もちろん新幹線などセレブな乗り物には乗れないので社用車での移動だ。
20時ごろには撮り終えたが、宿をとるなど贅沢なことは言えないから日帰りである。
先輩が「疲れて寝たい」と言うので、帰りの運転手は運転歴(正確には免許取得から)3ヶ月の同僚となった。
同僚にできることはないか聞いてみたところ、寝ないために助手席で話し相手となって欲しい、と言われたので、助手席に乗車していた。
はじめは初心者の運転に心臓が慌ただしく鳴っていたが(免許を持っていないヤツが偉そうに申し訳ない)、慎重な安全運転をする人で、すっかり気が緩んでいた。
パンッ
爆発したような音が車の後方から聞こえてきたのは東北高速道に乗って、1時間ほど経ったころ。
何の音か分からずただただ驚いていた私たちなどお構いなしに、車は失速していく。
幸い走行車線(追い越し車線ではない方)を走っていたので、なんとか路肩に寄せた。
「ガス欠じゃねーか」
普段から運転する人には信じられないと思う。しかし、初心者(うち一人は免許すら持っていない)が運転に気を取られてしまい、ガソリンのランプが点灯していたことに気づかなかったのだ。
といわれた。
発煙筒はアクシデント発生地点よりも50m以上後方に置くよう指示されていたので、ガードレール沿いに走って置いた。
やるべきことはすべておこなった。あとは、JAFを待つのみである。
東北道路、日付が変わるころ。外気温はー1度。
日帰りの日中撮影だと思いコート1枚しか用意がなかった。寒さが染みる。
することがないので、ただ星を眺めていた。
ロケ中、道の駅でお土産として買った鮭とばを4人で貪りながら、救助を待った。
誰かの提案で、しりとりをすることになった。大人がしりとりをしたとき、何かのしばりがないと延々と続くのだと学んだ。そして、飽きるのだ。

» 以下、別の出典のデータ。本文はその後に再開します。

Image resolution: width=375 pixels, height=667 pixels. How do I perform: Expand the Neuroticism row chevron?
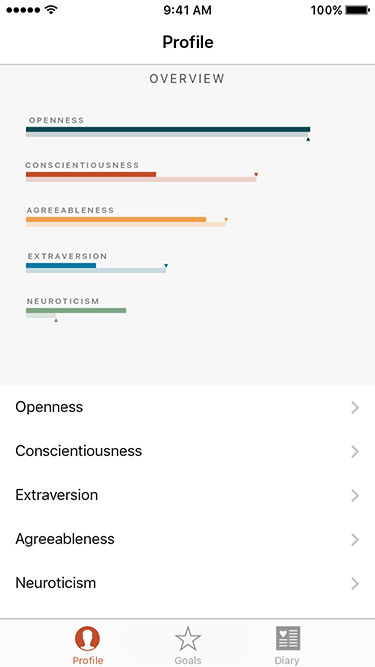click(x=355, y=584)
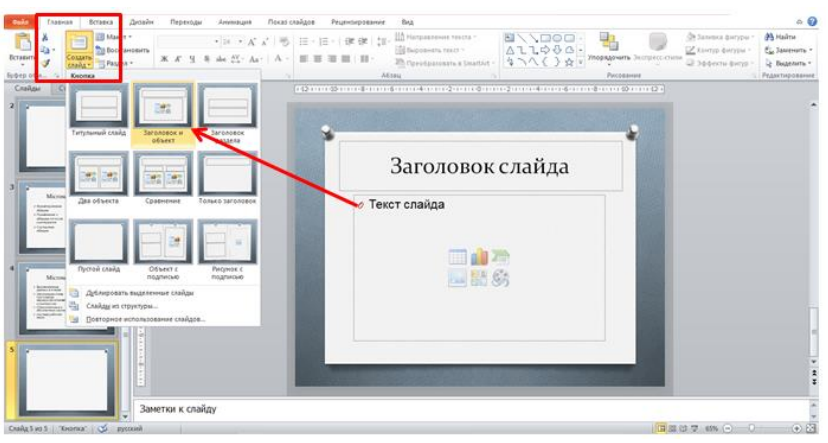Open the Макет layout dropdown

tap(115, 37)
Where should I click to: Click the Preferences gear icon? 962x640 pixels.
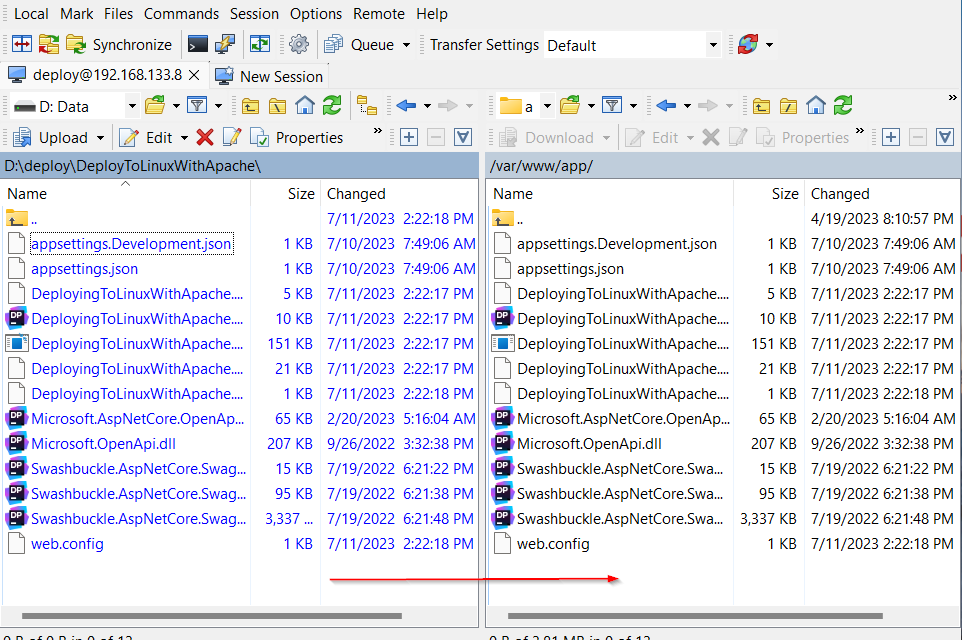point(298,45)
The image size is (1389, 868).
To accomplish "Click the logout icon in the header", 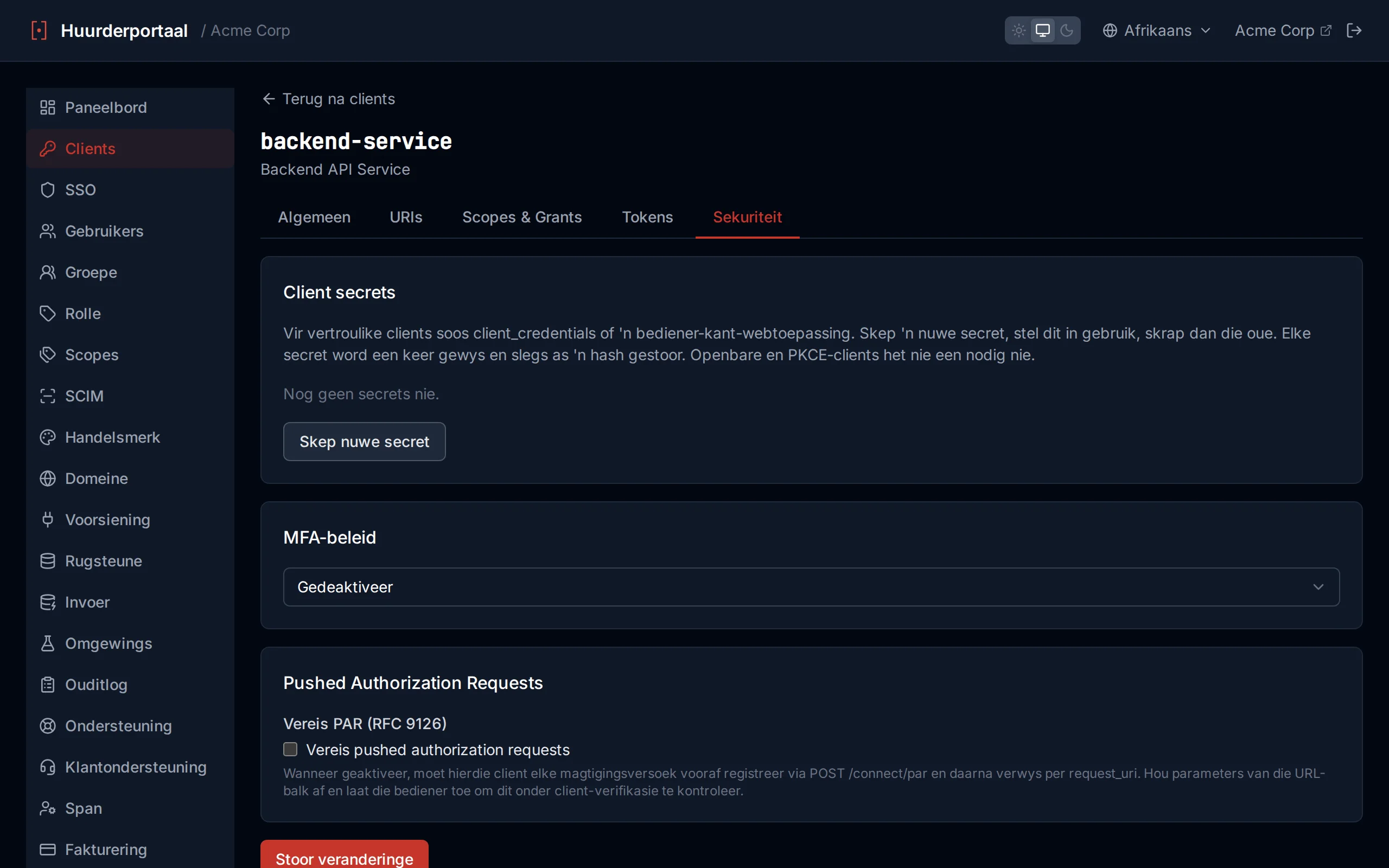I will pos(1354,30).
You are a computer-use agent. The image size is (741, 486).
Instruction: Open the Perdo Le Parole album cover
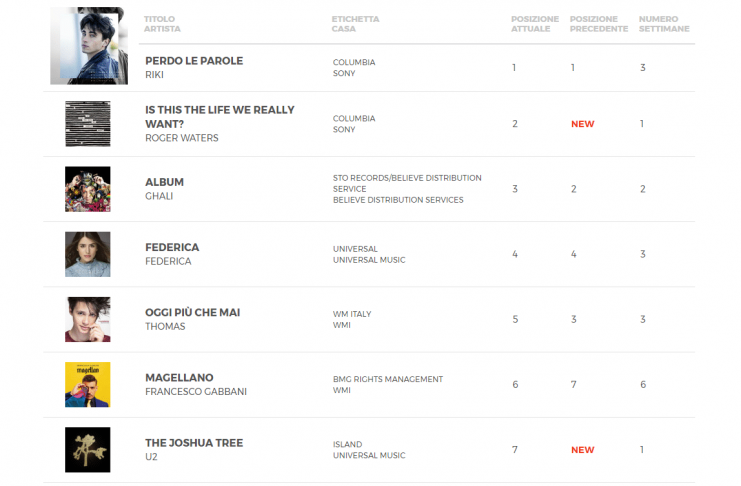[x=89, y=46]
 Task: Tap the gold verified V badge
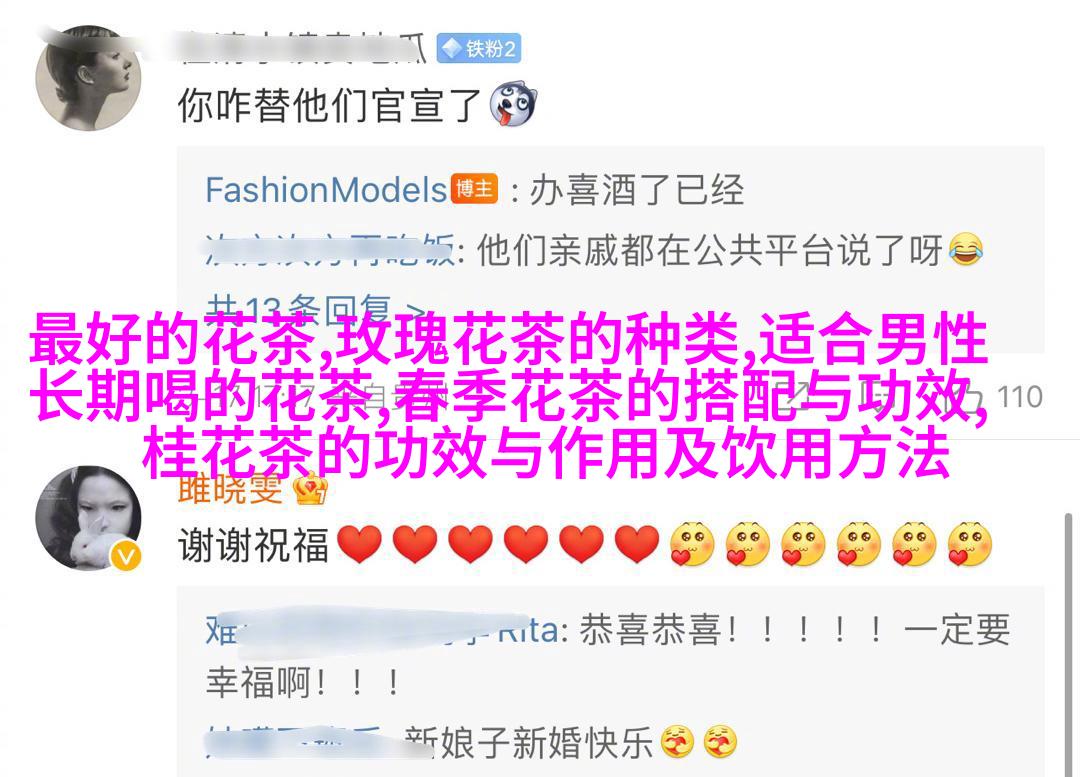126,556
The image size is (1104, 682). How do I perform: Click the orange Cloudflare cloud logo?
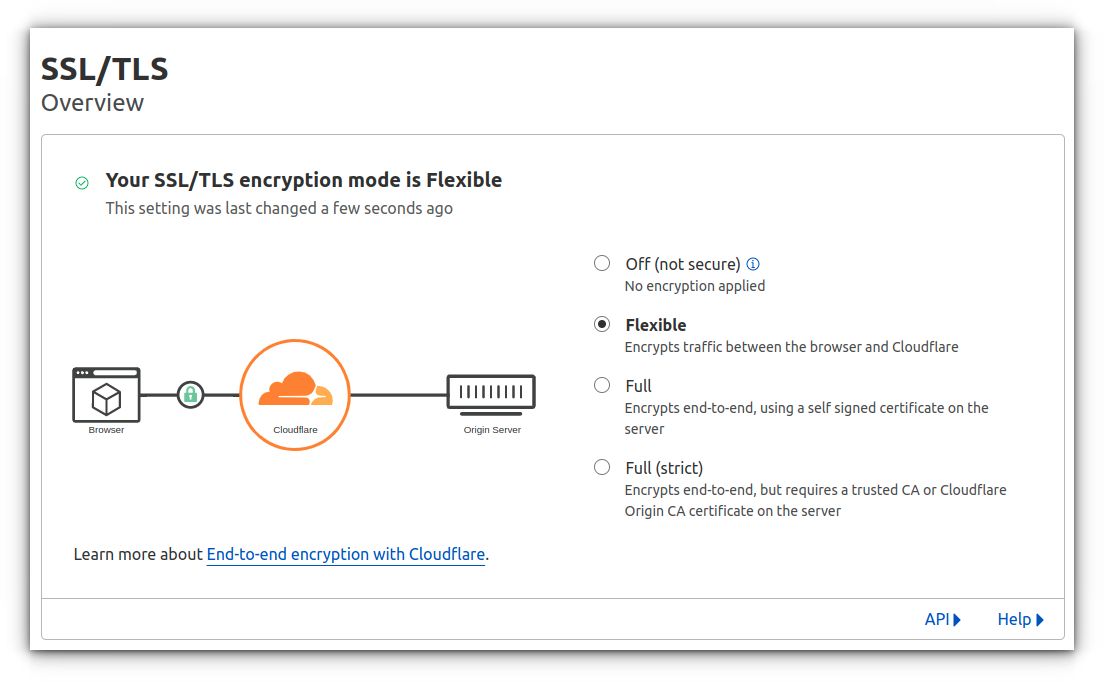click(x=294, y=389)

時計を見た。まだ15分程度しか経っていない。寒空の下もう45分待つのは、非常にしんどい。
発煙筒が消えてきた。
カーブで止まってしまっている。発煙筒もない。ハザードの光も弱い。後ろから来る車にとって認識しにくい状況だ。
うつらうつらで運転している人がいたら……あらゆるネガティブな想像が頭のなかに浮かぶ。無理やりかき消す。
そうこうしているうちに、黄色いパトランプが見えた。高速道路の見回りをしている人たちだった。
我々の前で停車したので、ワケを話す。もしかして、助けてくれるかなと期待をしながら。
しかし、彼らにできることはないとのことで、あと30分くらい、JAFを待つしかないという。
鮭とばはもうなくなってしまった。冷たさのあまり手足の感覚がなくなる。震えが止まらない。
こんなことなら、残っている原稿持ってくればよかったなどと考えていたとき、JAFが到着した。
無事、ガソリンをある程度いれてもらい、最寄りのSAまで同行いただいた。
SAの自販機でホットコーヒーを買った。温かい飲み物がこんなに美味しいのかと感動したことは今でも覚えている。
停車要因がガス欠という、完全に自業自得な話なのだが、もし誰かの役にたてば幸い。